Naturally enough, since this development followed the introduction of the 38-tonne limit, some operators connected it with the higher weight. But there is no technical reason for a tri-axle semi-trailer at 38 tonnes gross combination weight to be less well braked than a tandem at 32.5 tonnes; indeed it is more likely to be overbraked.

The adoption of EEC braking standards into the UK's Construction and Use regulations was also seen as a possible cause of the rising failure rate. These demand that all trailers manufactured on or after October 1, 1982 and first used on or after April 1, 1983 be fitted with either load sensing valves or anti-lock brake systems.

There appears to be some truth in this belief, but not because the new regulations demand higher efficiencies from brakes. One of the arguments levelled against them has been that statutory peak efficiencies, in fact, have gone down. At the heart of the recent semi-trailer braking problem is that the new regulations, embodied in our national Type Approval scheme, set a narrow band between minimum and maximum braking efficiencies.

New equipment can be designed to stay within that band and semi-trailer brake design has not been changed significantly, but the legislators appear to have taken no account of the inevitable deterioration in performance that must occur in service, no matter how frequently or well maintained the brakes are.

Worse, they mix theoretical tests of new equipment with practical tests of in-service equipment. Any fleet engineer who runs articulated vehicles today will tell you that they do not correlate.

In Commercial Motor road tests of articulated vehicles over the past few years we have noted many times how the drive-axle wheels of fully laden new, type approved 4x2 tractive units have locked up during track brake tests at the Motor Industry Research Association. proving ground.

The theory of EEC brake type approval with the calculation of "adhesion utilisation" curves for each axle says this should not happen. It does.

If further evidence of the credibility gap between theoretical, Type Approval brake tests and actual braking performance were needed one can find it at the other end of the commercial vehicle weight scale in the much publicised recent braking problems of Toyota's Space Cruiser.

A step in the right direction towards closing this gap would be for the Government to introduce a physical inspection and test scheme for each new commercial vehicle before it ever passed into operators' hands.

Judging by the results of many Freight Transport Association inspections of new vehicles, the DTp inspectors and vehicle manufacturers may be surprised at what they find. They could well agree that the rules based on theory which govern brake performance need revising to bring them closer to what actually happens when a driver presses the brake pedal.
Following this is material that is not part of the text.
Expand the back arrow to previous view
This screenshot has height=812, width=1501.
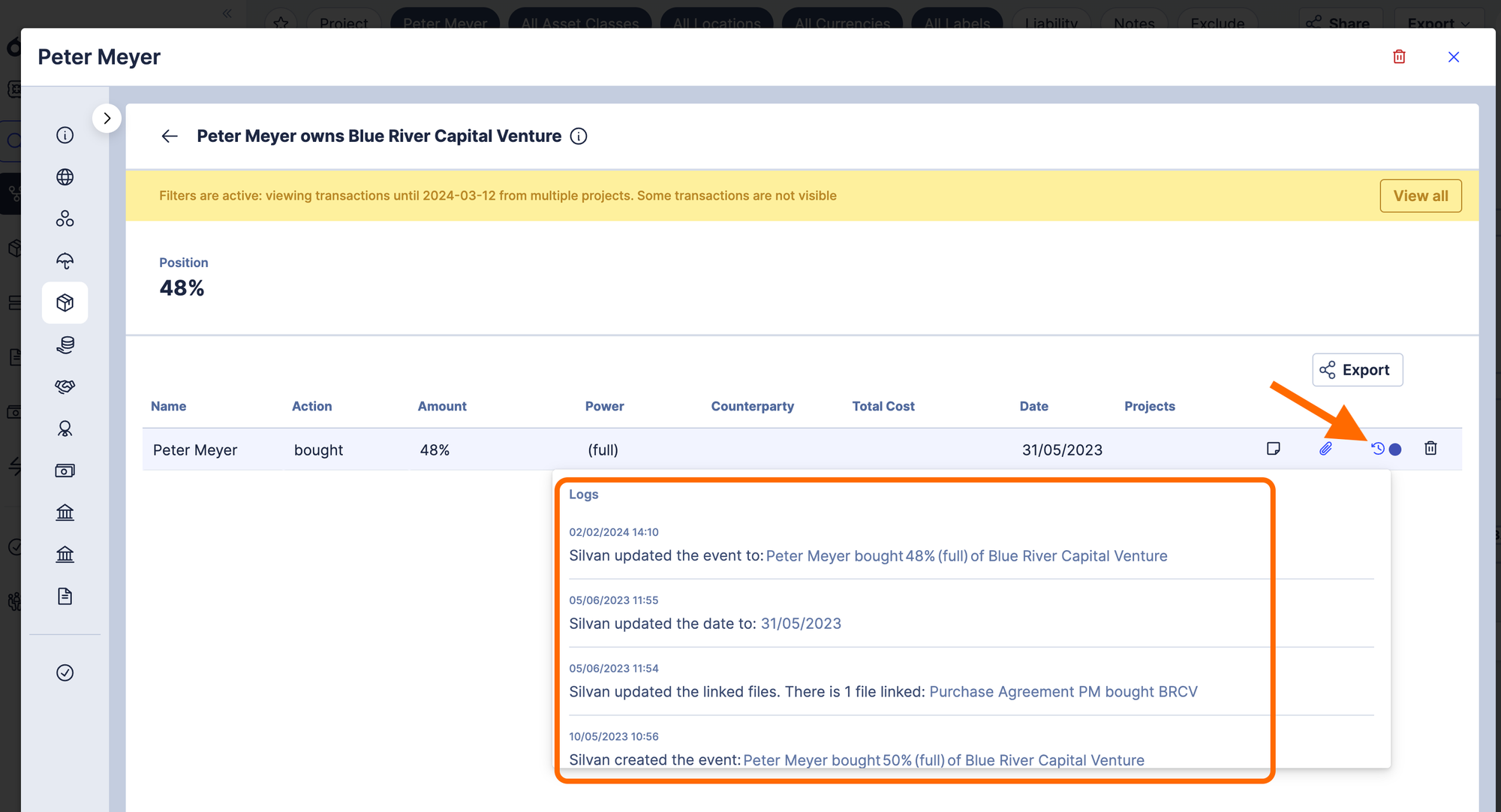tap(168, 136)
Clearly, such a scheme will not be introduced in time to help fleet engineers who are about to submit triaxle semi-trailers for their annual test. But the DTp could and should do something urgently about one particular inconsistency which has become apparent during testing of load-sensed trailers.
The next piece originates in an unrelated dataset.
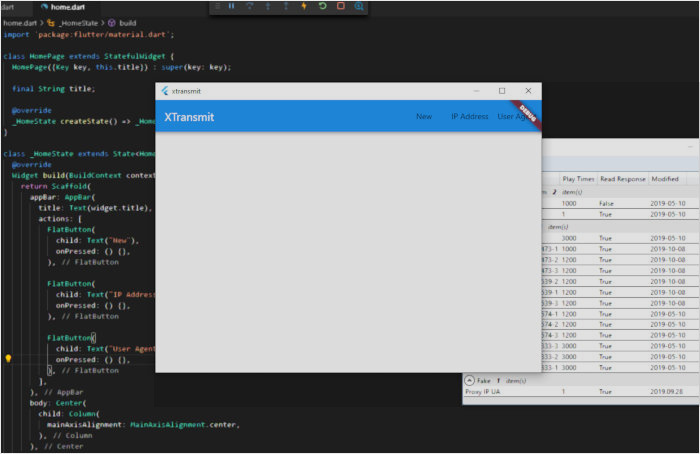
Task: Click the Step Over debug icon
Action: 250,6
Some stations are allowing load sensing valves to be disconnected during the brake test, others are not, though all have been told to ensure that if the valve is disconnected during the test it is reconnected before the vehicle leaves the station.

The trouble is that the DTp's brake test roller beds, which were modified last year to enable them properly to accept tri-axle bogies, will always lead to one axle in a bogie being held higher than the others during the test, thus causing the load sensing valve to reduce braking pressure to one axle. Clearly, it is unsatisfactory for an axle's braking performance to be tested while its braking pressure is less than normal, for whatever reason.

All semi-trailers with load sensing valves should have them disconnected at the test station before they are brake tested. Indeed there is a strong argument for the DTp inspectors to check braking pressure to the trailer before even beginning the roller test.